ユマニチュード

研修会の感想です。
1
白石正明 @shiraishimas

先週の二日間、フランス発の認知症ケア技法「ユマニチュード」の研修に参加したが、これが面白かった。ケアという行為は一般的に「誰が」「何を」するかによって決まるが、技法と言った時には、後者の「何を」だけを焦点化している。つまり「こういうやり方をすれば、誰でもこれができます」と。

2013-08-25 21:29:24
白石正明 @shiraishimas

ユマニチュード2:しかし認知症高齢者当人は、人格と技術を分離させるという近代的思考システムを拒絶する。「あの人なら何をされてもいいが、この人にはいくら技術があってもイヤ」と。ここに、ケアがぐっと人格化してくる契機がある。

2013-08-25 21:30:06
白石正明 @shiraishimas

ユマニチュード3:特に(キュアに対する)ケアの独自性を言いたがる人たちは平気で「人間力」とか言ってしまいますよね。たぶんそのせいで、ケアに関する研修の多くは「何をやるか」ではなく「どう感じるか」にスライドしていって、自己啓発セミナー化してくる。

2013-08-25 21:31:05
白石正明 @shiraishimas

ユマニチュード4:ユマニチュードも「誰が」に注目しているが、そこが限りなく身体技術化されているところが興味深かった。「最初は感度の鈍い背中から触り、顔は最後にするように」とか。「手順が大事、いきなりはダメ」とか。はっきり言って、全体のノリがフランス式閨房術なんですね(笑)

2013-08-25 21:32:13
白石正明 @shiraishimas

ユマニチュード5:一言でいうと、対人関係における「身体接触技法」なのでしょう。このジャンルは、属人性を嫌うマニュアル文化から無視されただけでなく、性的なニュアンスを含んでしまうために、特に日本では教育することが避けられていた。
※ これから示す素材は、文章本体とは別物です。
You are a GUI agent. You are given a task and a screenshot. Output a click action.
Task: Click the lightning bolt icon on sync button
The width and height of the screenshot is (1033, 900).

だからある種のエアポケットだったのかも。

2013-08-25 21:33:32
白石正明 @shiraishimas

ユマニチュード6:つまり、「何を=技術=標準化」「誰が=才能=属人化」という二つに分割されていた世界に、「“誰が”を含みこんだ身体技術」で殴り込んできたフランス人という図式が成立する。ここでは技術がその人の魅力に転化して、「誰が」と「何を」が溶け合ってしまうような新しさがあった。